ACTIVITY - Using the records below, transcribe word for word the stretch from the line that contains "The image size is (783, 459)." through the line that contains "Click Customise choices", both end lines included, and nothing else.

*** Opening ENTRIES SHOWN ***

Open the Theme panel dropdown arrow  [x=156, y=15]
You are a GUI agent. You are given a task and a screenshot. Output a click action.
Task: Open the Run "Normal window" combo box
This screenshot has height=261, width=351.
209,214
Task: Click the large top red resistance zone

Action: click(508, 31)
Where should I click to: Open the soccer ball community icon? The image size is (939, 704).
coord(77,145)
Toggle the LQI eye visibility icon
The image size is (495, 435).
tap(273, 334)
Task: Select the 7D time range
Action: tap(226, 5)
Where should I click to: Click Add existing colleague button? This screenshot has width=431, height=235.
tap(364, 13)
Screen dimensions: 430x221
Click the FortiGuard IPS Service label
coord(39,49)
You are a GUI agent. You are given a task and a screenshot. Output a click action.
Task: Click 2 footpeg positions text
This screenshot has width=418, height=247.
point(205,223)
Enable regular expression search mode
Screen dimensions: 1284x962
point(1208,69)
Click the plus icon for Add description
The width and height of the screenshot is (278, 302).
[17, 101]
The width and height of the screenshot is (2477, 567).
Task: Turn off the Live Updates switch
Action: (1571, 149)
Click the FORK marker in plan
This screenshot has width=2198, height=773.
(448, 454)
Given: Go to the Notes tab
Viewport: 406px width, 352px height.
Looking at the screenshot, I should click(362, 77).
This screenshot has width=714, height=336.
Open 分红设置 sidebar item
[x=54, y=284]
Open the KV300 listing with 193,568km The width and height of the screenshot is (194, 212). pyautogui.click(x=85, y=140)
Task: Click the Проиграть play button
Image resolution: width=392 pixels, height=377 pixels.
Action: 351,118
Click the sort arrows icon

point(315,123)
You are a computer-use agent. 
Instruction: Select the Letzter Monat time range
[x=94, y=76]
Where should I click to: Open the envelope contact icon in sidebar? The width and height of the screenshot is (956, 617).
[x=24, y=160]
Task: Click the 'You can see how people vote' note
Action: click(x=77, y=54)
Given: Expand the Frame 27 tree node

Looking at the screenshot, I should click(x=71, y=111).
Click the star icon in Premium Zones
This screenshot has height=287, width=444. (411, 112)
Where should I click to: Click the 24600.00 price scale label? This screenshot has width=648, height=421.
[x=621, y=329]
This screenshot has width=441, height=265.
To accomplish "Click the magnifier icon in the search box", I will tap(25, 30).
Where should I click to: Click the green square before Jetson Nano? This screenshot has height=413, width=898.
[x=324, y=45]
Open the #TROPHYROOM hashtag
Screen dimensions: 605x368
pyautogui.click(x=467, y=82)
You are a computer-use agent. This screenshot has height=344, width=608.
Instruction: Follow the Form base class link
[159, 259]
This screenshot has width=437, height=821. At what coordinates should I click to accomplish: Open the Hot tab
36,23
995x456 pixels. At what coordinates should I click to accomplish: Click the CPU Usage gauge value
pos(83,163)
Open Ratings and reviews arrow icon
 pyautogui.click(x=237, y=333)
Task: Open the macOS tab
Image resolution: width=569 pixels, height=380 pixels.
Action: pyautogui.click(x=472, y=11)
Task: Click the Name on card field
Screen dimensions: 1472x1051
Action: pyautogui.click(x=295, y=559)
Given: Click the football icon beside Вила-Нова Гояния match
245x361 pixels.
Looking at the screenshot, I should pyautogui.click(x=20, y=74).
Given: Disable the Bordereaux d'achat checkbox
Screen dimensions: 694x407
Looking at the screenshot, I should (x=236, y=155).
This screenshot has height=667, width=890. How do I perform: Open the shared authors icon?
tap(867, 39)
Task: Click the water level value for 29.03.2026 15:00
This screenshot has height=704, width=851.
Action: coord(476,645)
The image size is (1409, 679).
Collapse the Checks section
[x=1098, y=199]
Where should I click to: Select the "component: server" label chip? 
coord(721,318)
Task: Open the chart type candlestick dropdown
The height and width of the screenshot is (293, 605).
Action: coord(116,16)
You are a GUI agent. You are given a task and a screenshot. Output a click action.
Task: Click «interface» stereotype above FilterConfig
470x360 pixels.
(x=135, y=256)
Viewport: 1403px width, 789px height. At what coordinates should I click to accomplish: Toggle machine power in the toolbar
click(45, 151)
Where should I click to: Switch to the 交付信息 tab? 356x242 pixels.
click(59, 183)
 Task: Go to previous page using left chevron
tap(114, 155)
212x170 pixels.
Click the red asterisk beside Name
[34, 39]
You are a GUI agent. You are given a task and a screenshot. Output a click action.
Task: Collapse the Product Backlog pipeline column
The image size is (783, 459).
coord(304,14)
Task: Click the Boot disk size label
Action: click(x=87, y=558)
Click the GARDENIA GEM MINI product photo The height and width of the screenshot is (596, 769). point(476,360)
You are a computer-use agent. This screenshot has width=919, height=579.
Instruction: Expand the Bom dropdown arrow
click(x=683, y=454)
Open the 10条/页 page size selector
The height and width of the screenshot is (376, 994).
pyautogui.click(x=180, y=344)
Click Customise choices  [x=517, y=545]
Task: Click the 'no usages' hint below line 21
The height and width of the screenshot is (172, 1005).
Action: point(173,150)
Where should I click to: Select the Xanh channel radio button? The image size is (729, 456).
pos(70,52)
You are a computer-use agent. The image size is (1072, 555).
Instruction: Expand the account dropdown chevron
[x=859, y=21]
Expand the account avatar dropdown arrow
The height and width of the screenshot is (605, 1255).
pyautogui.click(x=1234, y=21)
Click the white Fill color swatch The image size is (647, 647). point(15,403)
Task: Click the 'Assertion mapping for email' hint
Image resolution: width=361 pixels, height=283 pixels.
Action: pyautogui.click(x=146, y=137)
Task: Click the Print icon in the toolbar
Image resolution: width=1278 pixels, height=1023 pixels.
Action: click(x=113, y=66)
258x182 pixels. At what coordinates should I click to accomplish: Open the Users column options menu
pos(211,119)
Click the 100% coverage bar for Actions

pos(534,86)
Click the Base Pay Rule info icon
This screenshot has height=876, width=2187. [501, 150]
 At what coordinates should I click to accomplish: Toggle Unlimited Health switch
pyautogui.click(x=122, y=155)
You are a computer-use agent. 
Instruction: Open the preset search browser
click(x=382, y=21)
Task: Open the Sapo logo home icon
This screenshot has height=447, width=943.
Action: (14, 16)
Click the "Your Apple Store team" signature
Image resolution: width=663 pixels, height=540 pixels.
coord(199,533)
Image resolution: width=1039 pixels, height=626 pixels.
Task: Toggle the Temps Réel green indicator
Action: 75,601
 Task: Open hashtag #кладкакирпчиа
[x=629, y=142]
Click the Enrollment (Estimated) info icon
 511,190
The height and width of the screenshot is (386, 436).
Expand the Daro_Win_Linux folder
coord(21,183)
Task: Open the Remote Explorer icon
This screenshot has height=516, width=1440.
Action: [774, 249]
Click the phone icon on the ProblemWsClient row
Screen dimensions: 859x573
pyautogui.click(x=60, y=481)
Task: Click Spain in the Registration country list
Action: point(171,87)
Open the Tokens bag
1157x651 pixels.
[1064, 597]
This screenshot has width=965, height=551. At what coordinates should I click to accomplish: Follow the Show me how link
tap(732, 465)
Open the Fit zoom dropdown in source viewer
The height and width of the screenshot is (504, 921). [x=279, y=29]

*** Closing ENTRIES SHOWN ***

THE COMPLETED TASK -
The image size is (783, 459).
coord(304,14)
Task: Click the Boot disk size label
Action: click(x=87, y=558)
Click the GARDENIA GEM MINI product photo The height and width of the screenshot is (596, 769). point(476,360)
You are a computer-use agent. This screenshot has width=919, height=579.
Instruction: Expand the Bom dropdown arrow
click(x=683, y=454)
Open the 10条/页 page size selector
The height and width of the screenshot is (376, 994).
pyautogui.click(x=180, y=344)
Click Customise choices  [x=517, y=545]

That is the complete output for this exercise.